La littérature romande, ça vous inspire ? – « L’Enfant du placard »

La littérature romande, ça vous inspire ? – « L’Enfant du placard »

Après avoir parlé de bandes dessinées, de polars et de science fiction, il est temps de s'intéresser à un style véritablement littéraire. Mais n'ayez crainte, la littérature actuelle n'est pas forcément aussi déprimante que Balzac ou Maupassant, loin de là.
« Le prétendant fut accueilli à la porte par trois visages féminins, le premier semblait débordé, le deuxième ravi et le troisième suspicieux. » Jaquet, Tiffany. L’enfant du placard. Lausanne : Plaisir de lire, 2016. Collection Aujourd’hui. P.120

Résumé

D’un côté il y a Claire, en 2010, mère de deux jumelles adolescentes, divorcée et célibataire. A la mort de sa mère, elle va découvrir une lettre que celle-ci lui a adressée. A l’intérieur deux inconnus sont mentionnés: Enzo et Tatiana. Qui sont-ils ? Pourquoi sa mère ne lui en a jamais parlé auparavant ? Obnubilée par ces questions, Claire va partir à leur recherche et ce qu’elle va découvrir va chambouler toute sa vie.
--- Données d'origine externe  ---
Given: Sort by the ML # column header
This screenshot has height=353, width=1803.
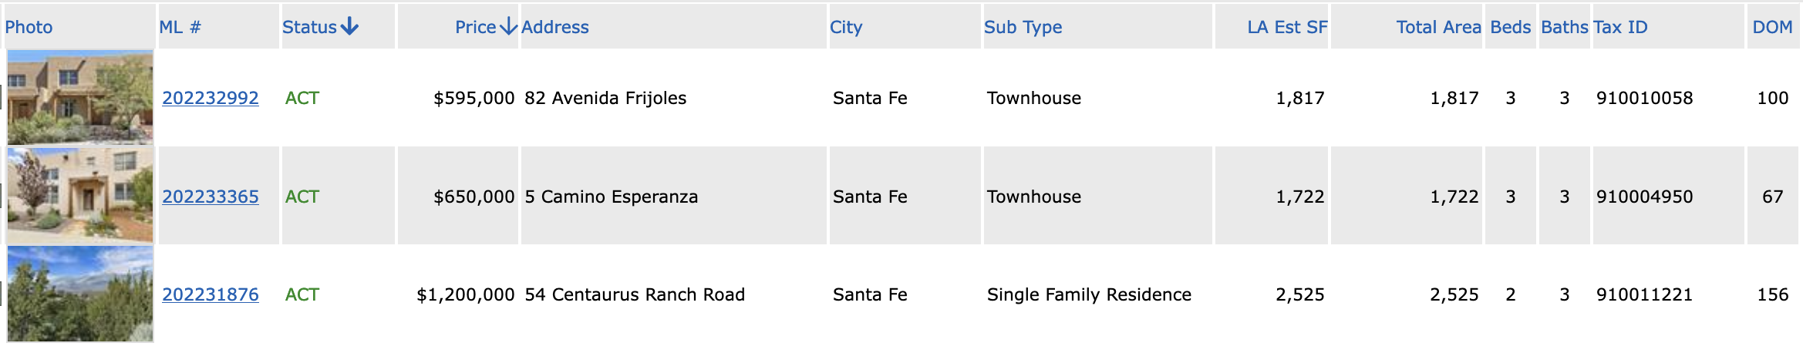Looking at the screenshot, I should [x=180, y=27].
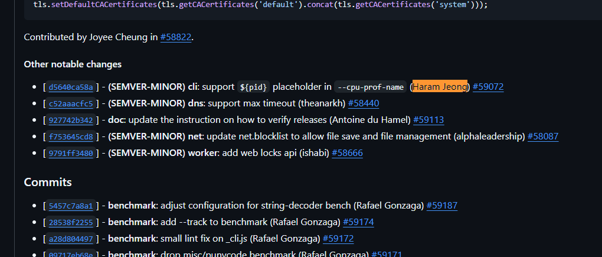Open commit hash f753645cd8
The height and width of the screenshot is (257, 602).
click(71, 136)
De l’autre côté, il y a l’histoire d’Enzo et Tatiana, deux immigrés italiens dans les années 60 qui tentent de s’installer en Suisse. Mais les choses ne sont pas simples pour les étrangers, la loi stipule qu’ils peuvent venir travailler neuf mois par années, puis ils doivent rentrer chez eux. Quant aux enfants ils ne sont tout simplement pas admis. Alors à la naissance de leur fille, Maria, Enzo et Tatiana vont devoir faire un choix qu’aucun parent ne voudrait avoir à faire.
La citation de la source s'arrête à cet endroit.